== Goal of the exercise ==
Please set out the data as a Markdown table with the columns Number and Entry. Start at the line that contains "The image size is (1568, 666)." and end at the line that contains "click(460, 97)", include both of those lines, and leave out any blank lines.

== Records provided ==

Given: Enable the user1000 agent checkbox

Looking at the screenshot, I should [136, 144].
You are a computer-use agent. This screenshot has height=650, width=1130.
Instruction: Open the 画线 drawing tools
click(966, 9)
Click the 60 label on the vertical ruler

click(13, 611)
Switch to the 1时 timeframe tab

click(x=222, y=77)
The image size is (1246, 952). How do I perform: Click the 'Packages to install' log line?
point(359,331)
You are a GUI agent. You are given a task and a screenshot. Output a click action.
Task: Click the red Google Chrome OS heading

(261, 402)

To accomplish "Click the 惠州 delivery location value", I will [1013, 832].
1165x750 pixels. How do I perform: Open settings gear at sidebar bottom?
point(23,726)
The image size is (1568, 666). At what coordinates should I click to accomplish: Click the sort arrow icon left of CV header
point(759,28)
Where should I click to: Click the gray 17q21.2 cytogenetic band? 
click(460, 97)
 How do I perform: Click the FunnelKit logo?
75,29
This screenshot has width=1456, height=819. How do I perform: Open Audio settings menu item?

== Solution to the problem ==
| Number | Entry |
|---|---|
| 1 | The image size is (1568, 666). At what coordinates should I click to accomplish: Click the sort arrow icon left of CV header |
| 2 | point(759,28) |
| 3 | Where should I click to: Click the gray 17q21.2 cytogenetic band?  |
| 4 | click(460, 97) |